• [Exercise details]:
Every entry below must be transcribed word for word, and the images must be left out.

[Opening Provided data section]

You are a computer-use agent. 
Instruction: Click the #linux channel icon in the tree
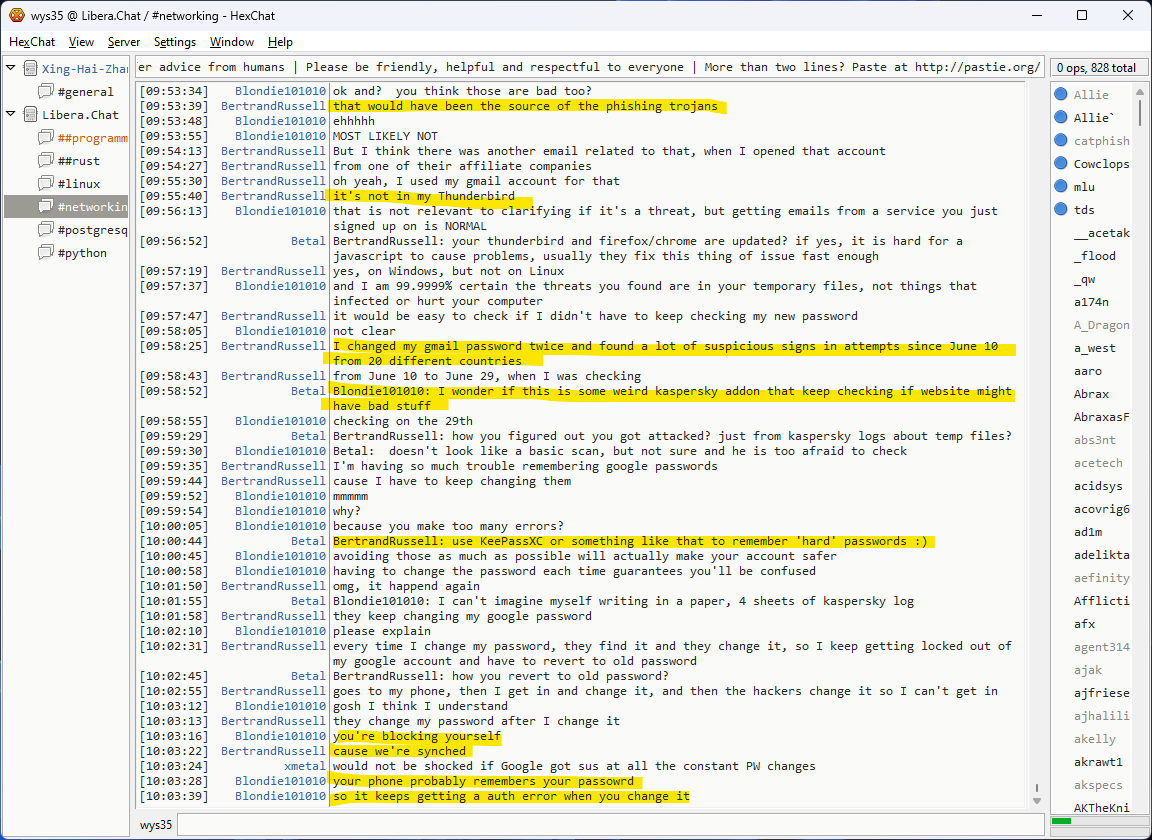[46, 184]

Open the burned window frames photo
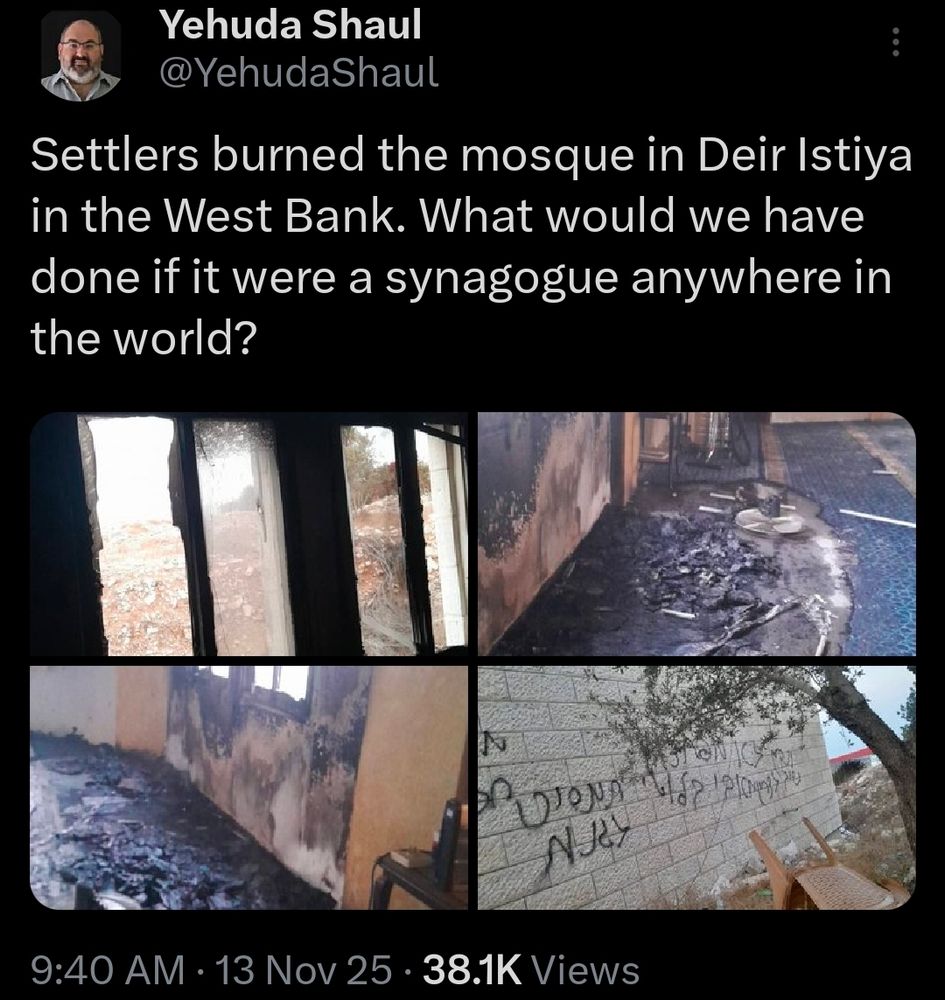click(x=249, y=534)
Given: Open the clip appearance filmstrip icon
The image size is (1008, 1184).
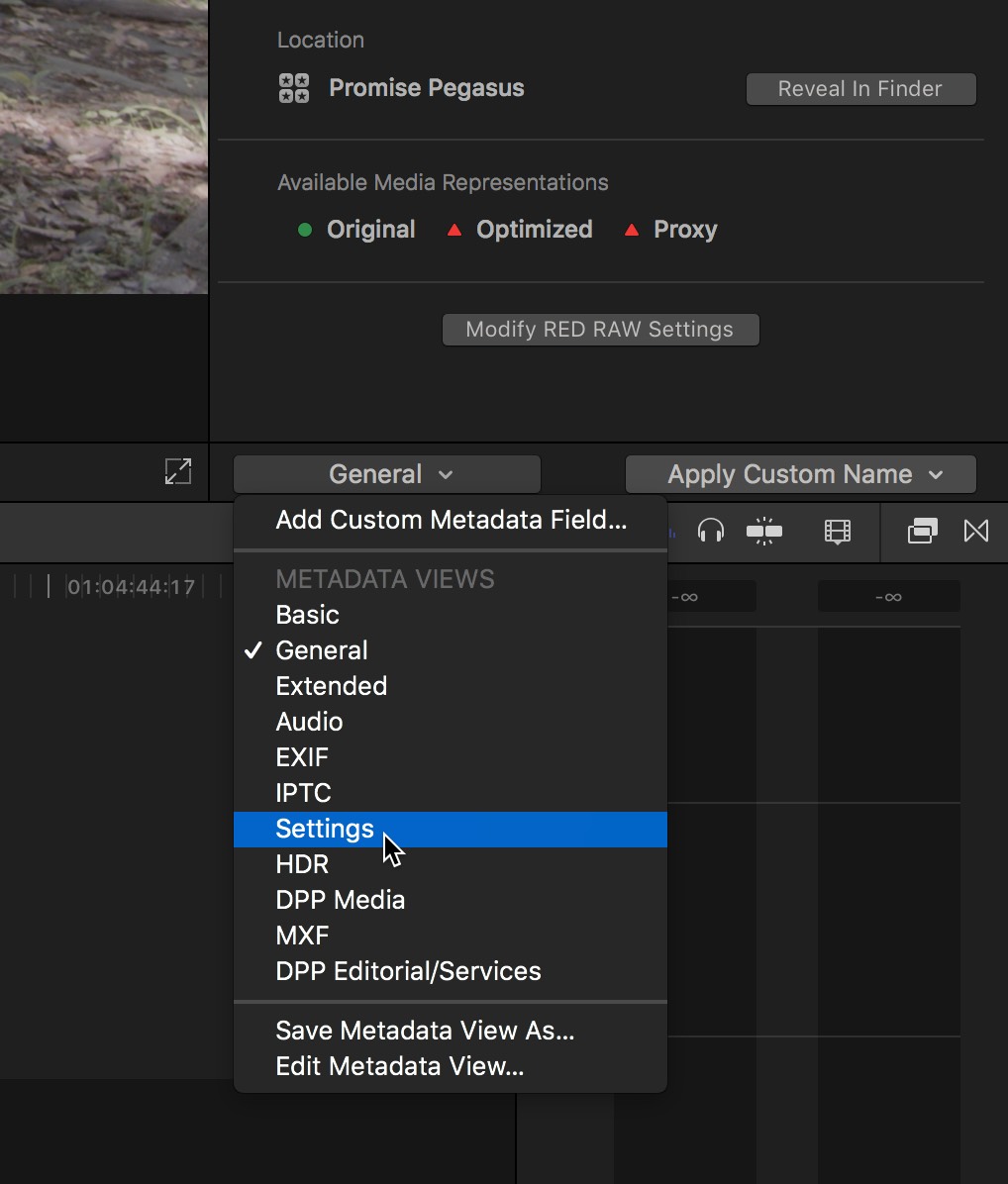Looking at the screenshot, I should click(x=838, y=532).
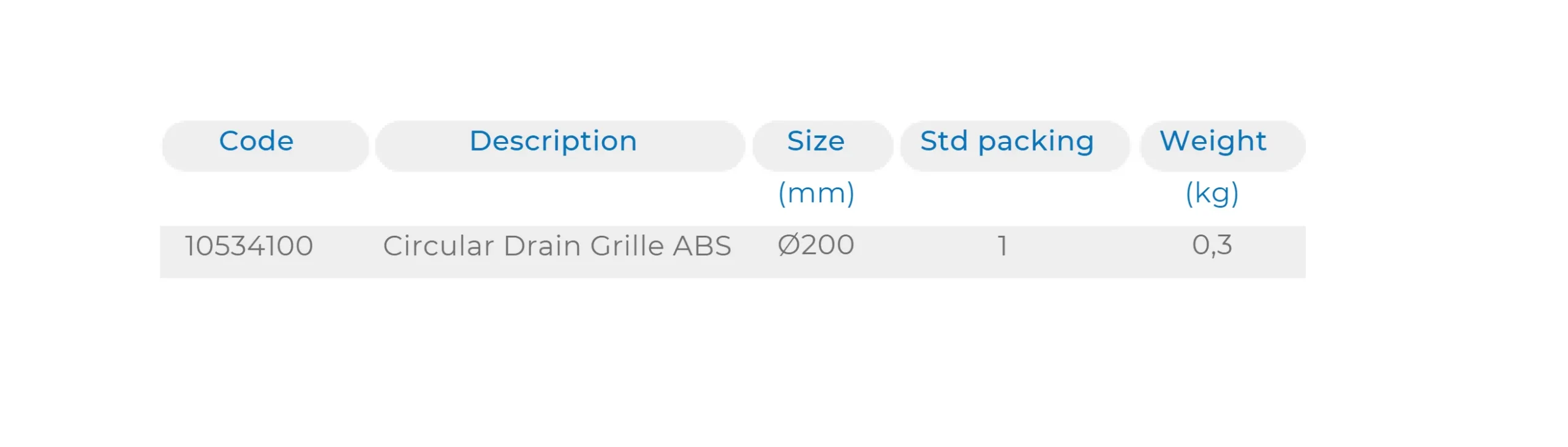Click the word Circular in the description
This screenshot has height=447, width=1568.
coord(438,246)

[Closing Provided data section]

• [Written solution]:
You are a computer-use agent. 
Instruction: Click the #linux channel icon in the tree
[46, 184]

Open the burned window frames photo
click(x=249, y=534)
Given: Open the clip appearance filmstrip icon
The image size is (1008, 1184).
Looking at the screenshot, I should click(x=838, y=532).
Click the word Circular in the description
This screenshot has height=447, width=1568.
coord(438,246)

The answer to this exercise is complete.